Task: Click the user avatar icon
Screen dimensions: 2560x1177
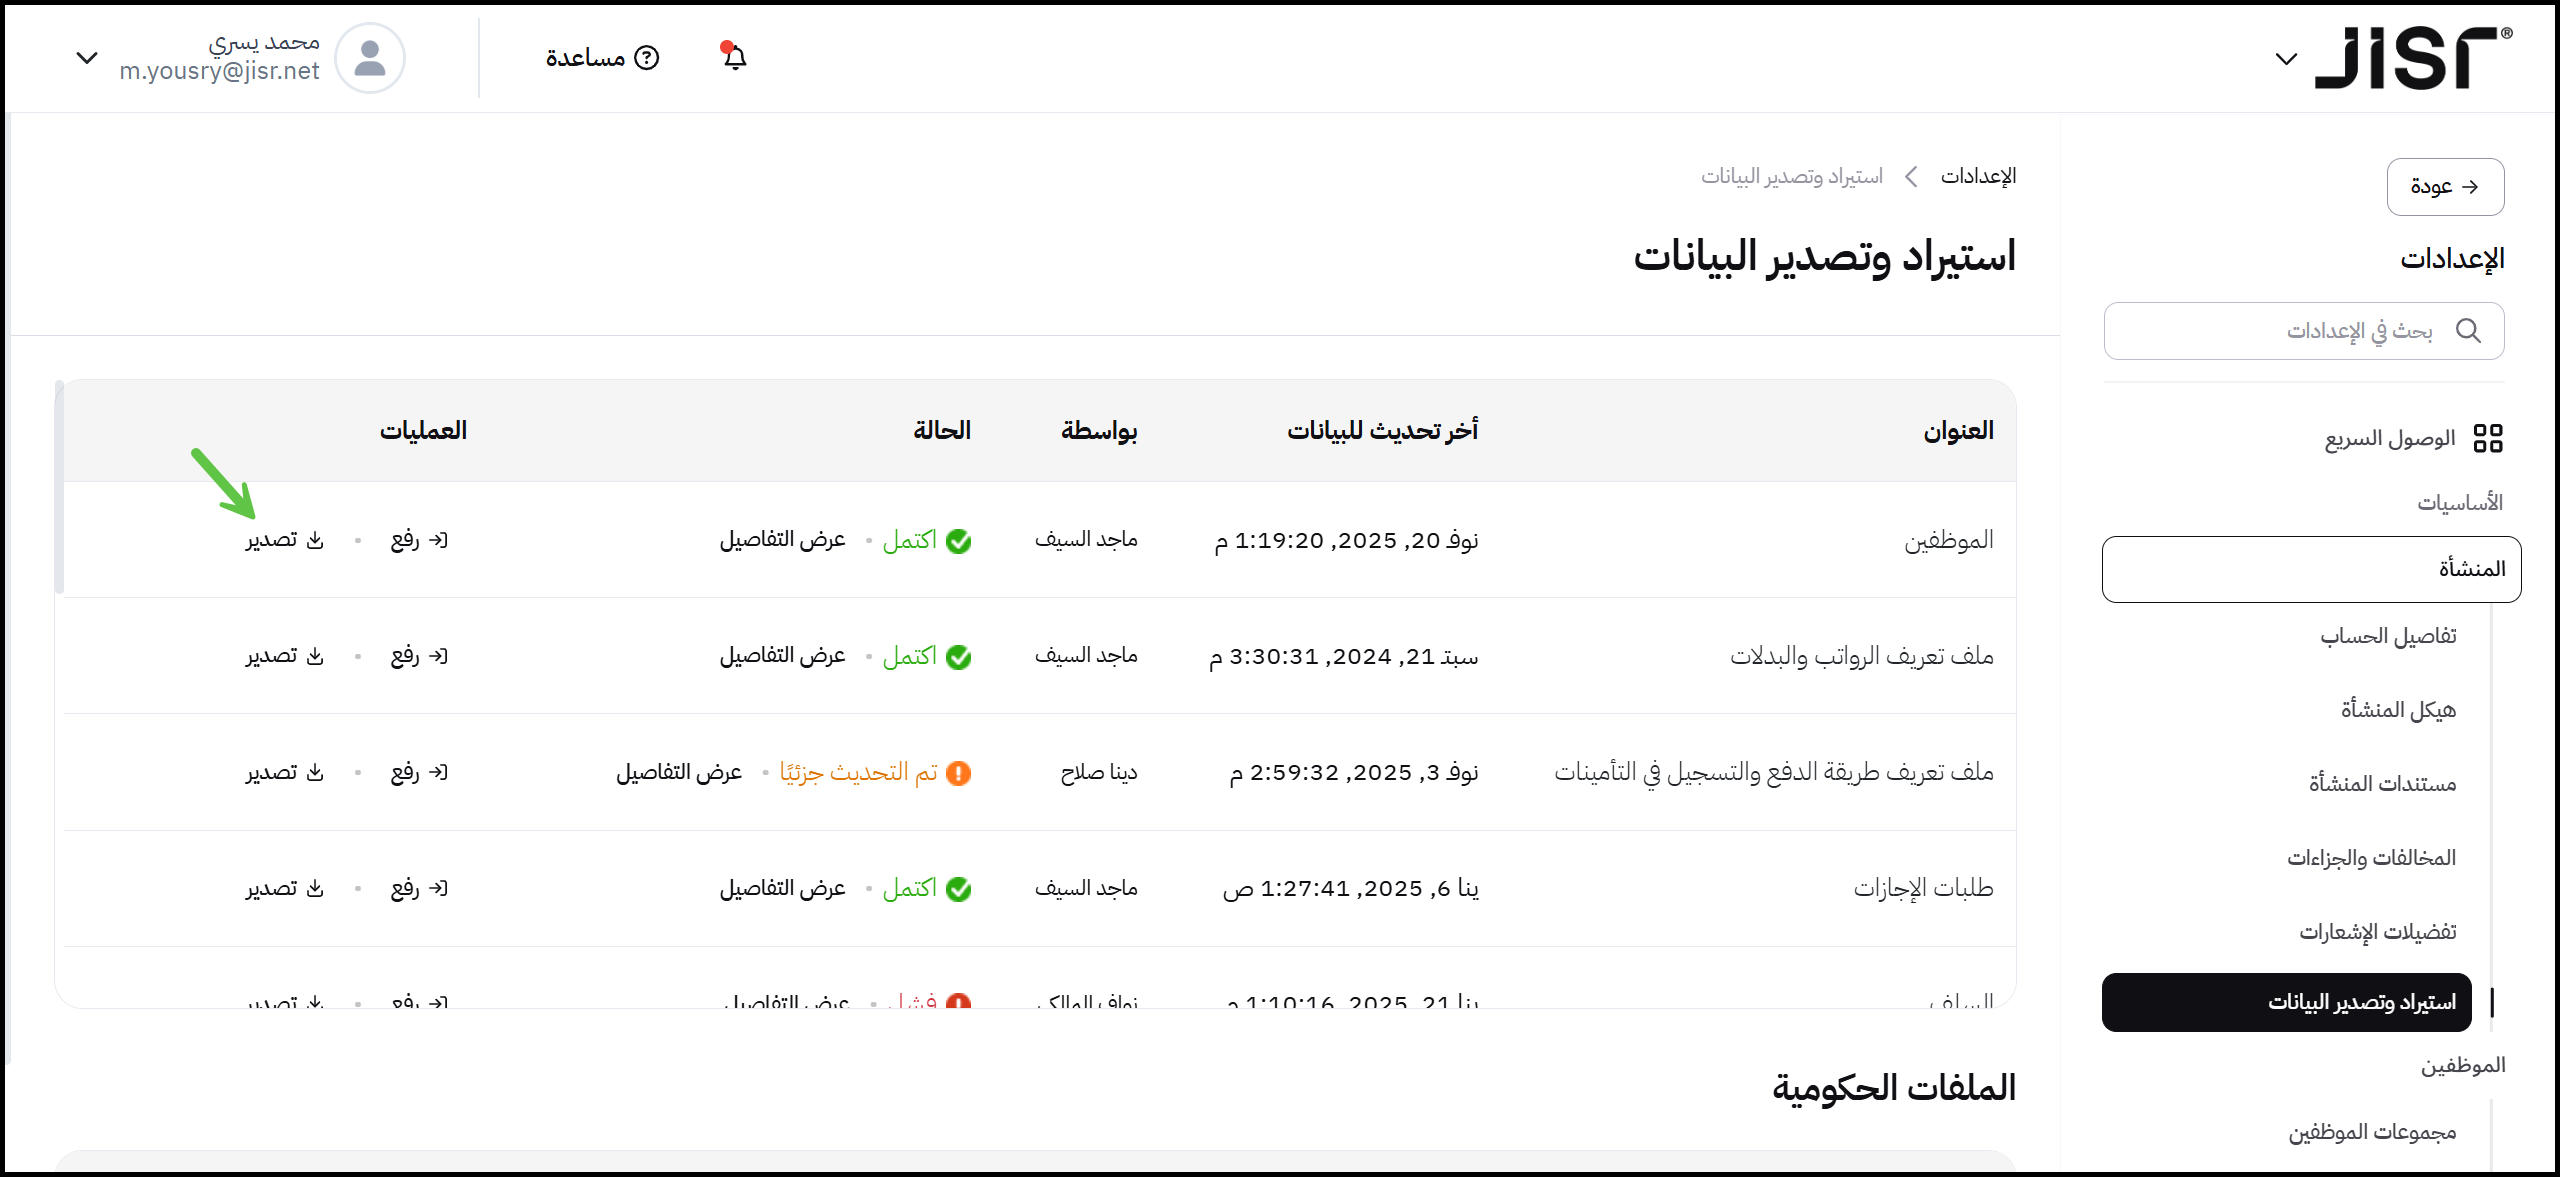Action: click(369, 58)
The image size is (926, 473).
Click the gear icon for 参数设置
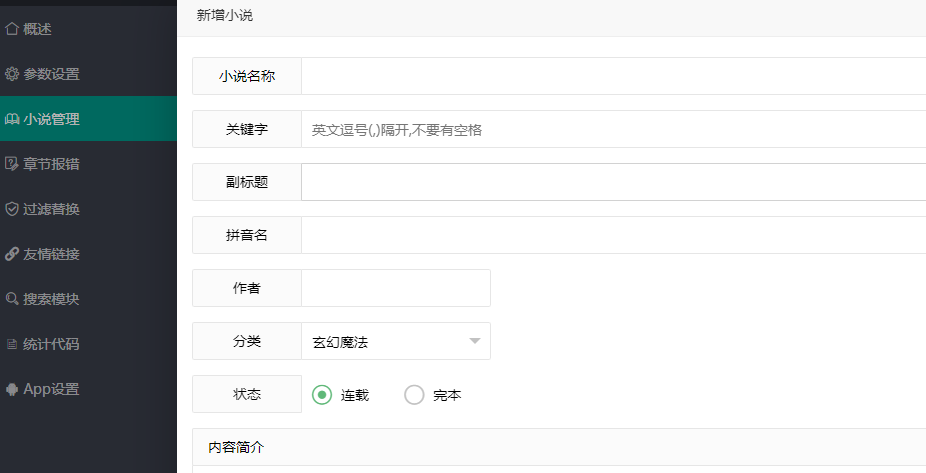pyautogui.click(x=12, y=74)
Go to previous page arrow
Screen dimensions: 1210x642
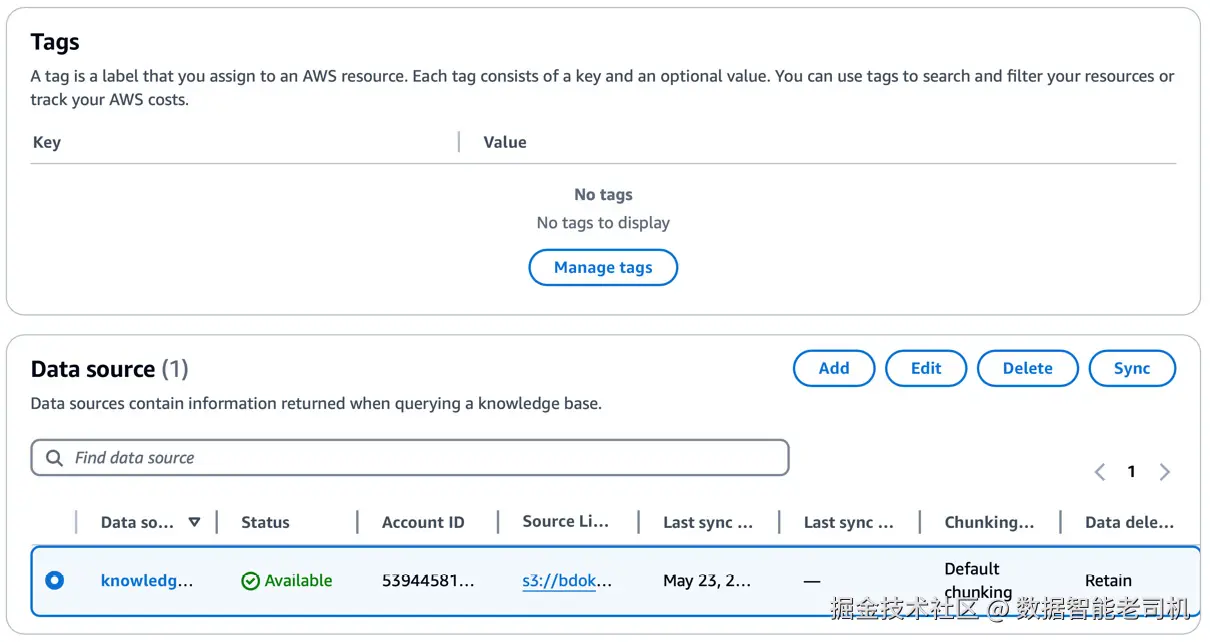pyautogui.click(x=1100, y=472)

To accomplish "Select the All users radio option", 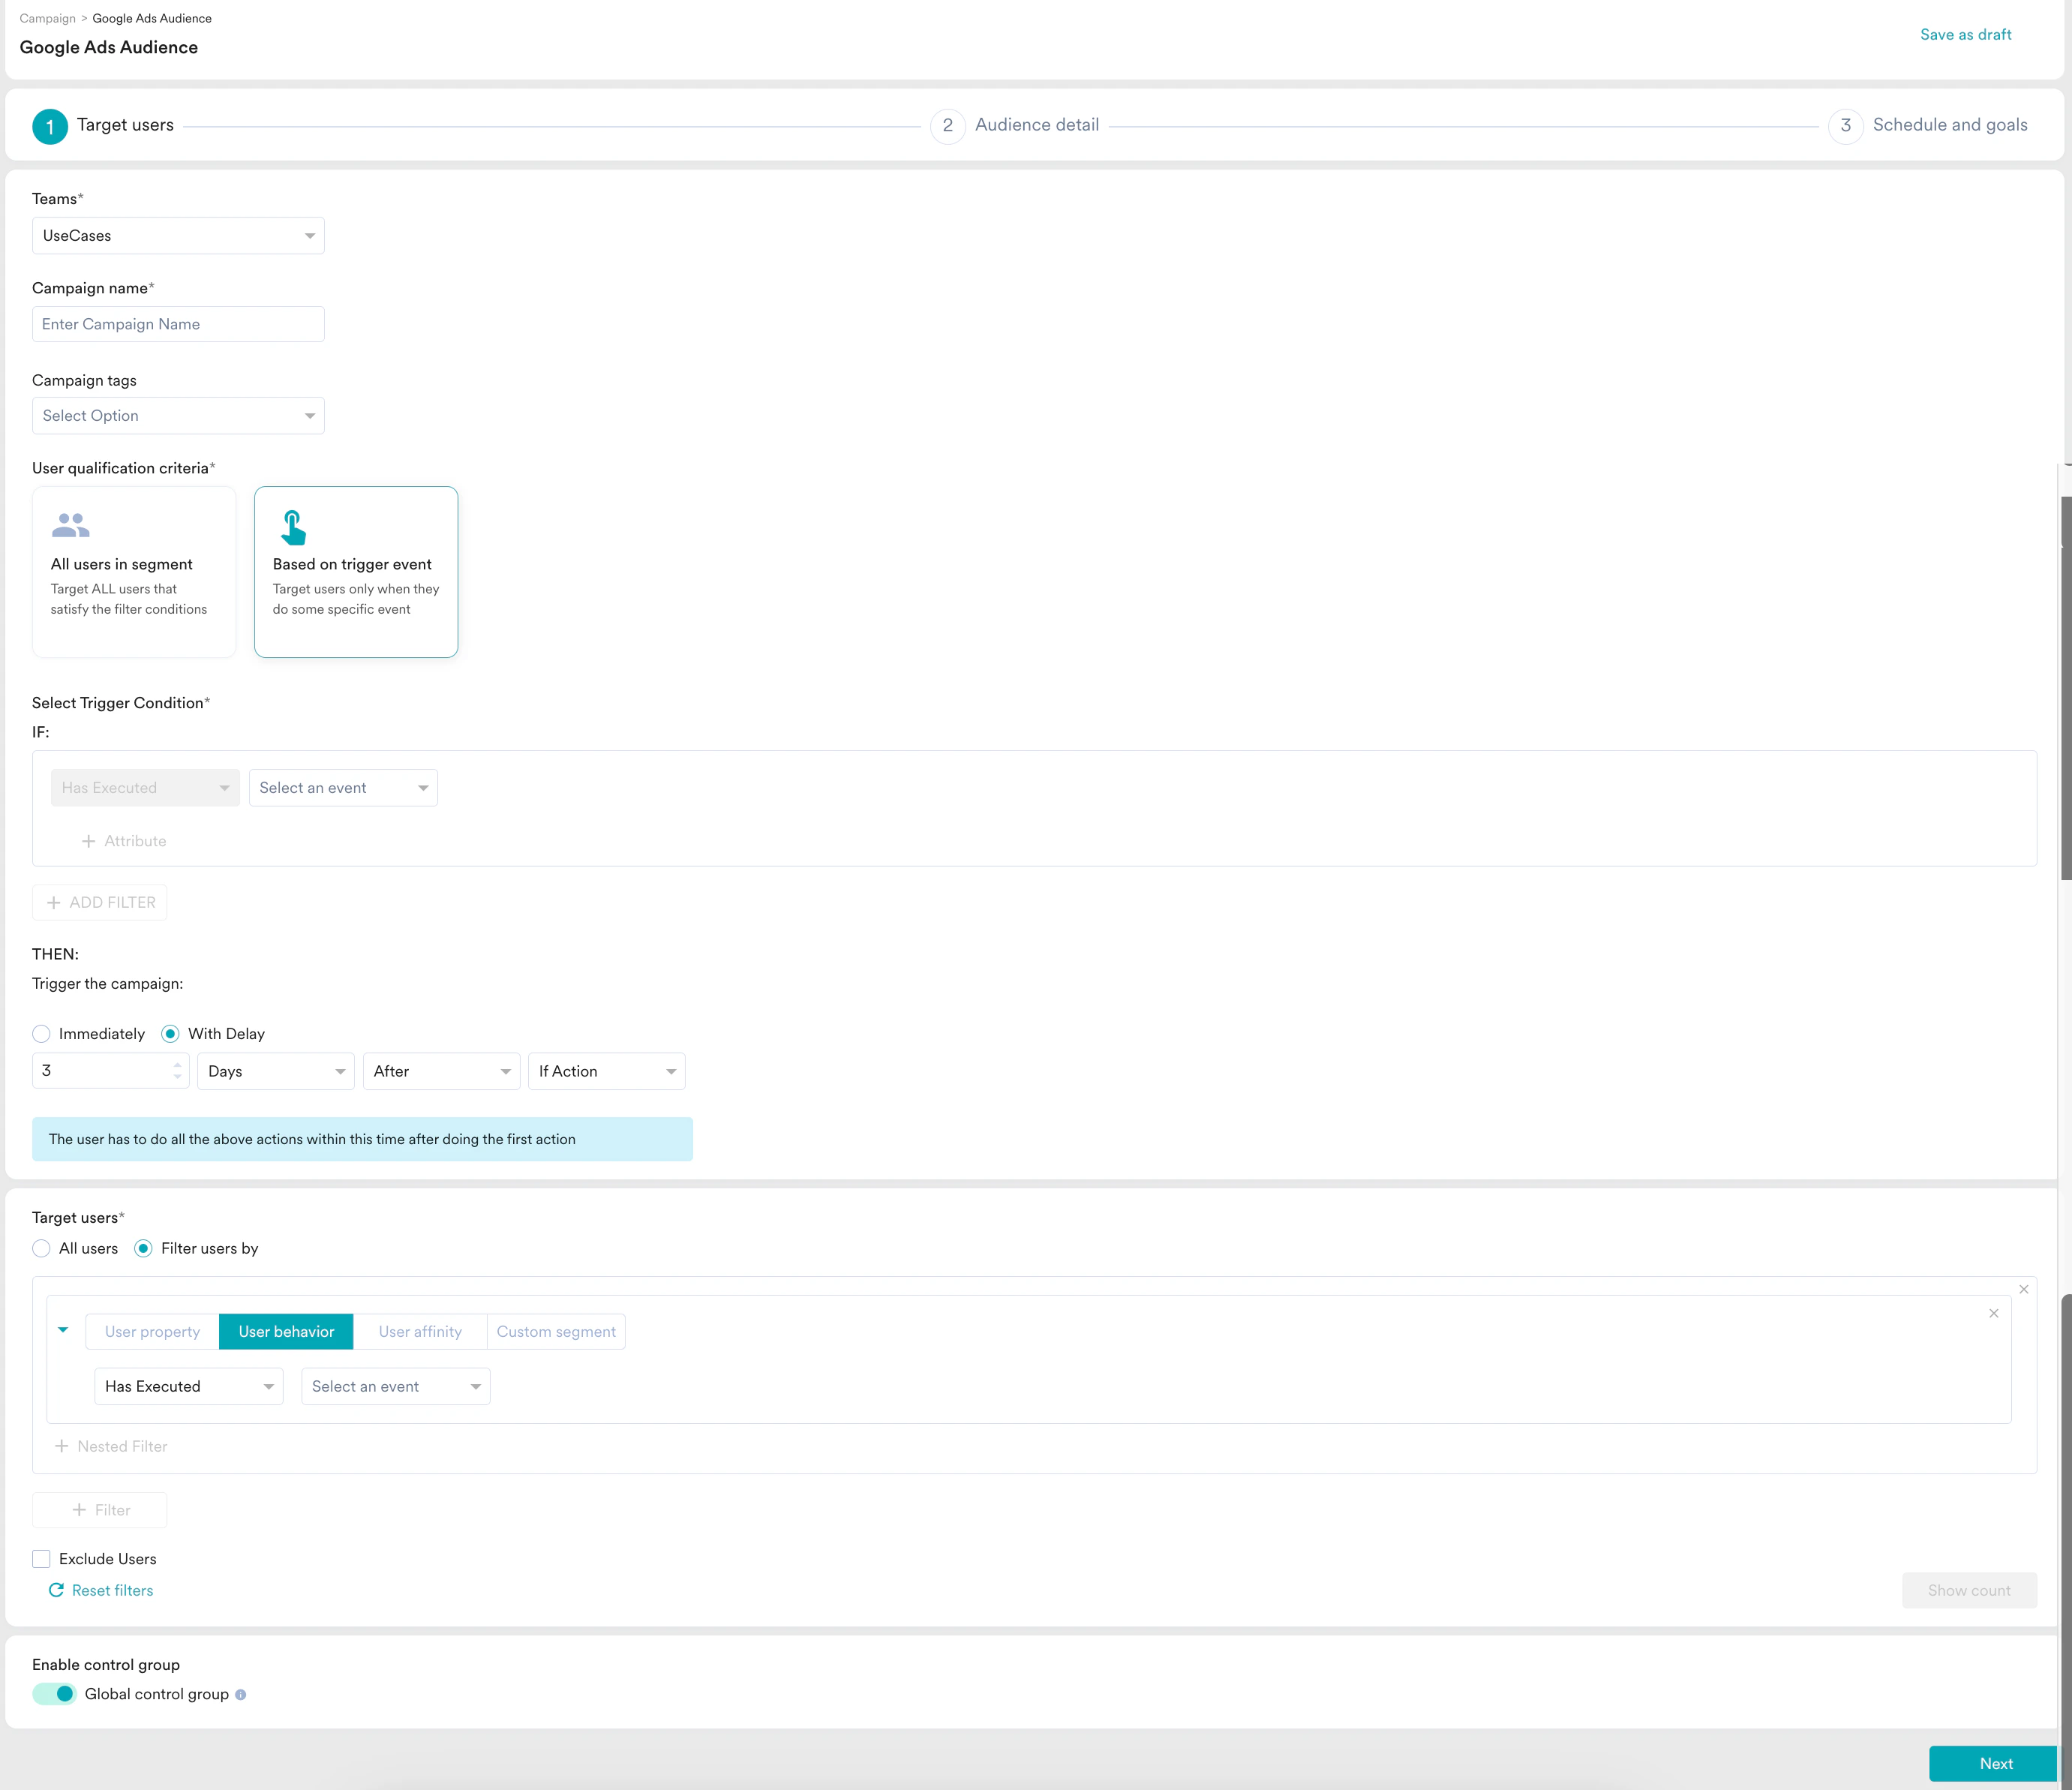I will tap(41, 1248).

▸ REQUIREMENT:
Gather each line from the rows above that contains the string "Screen", and treat uppercase and lowercase letters as different.

▸ TASK RESULT:
Screen dimensions: 2560x1177
Screen dimensions: 1210x642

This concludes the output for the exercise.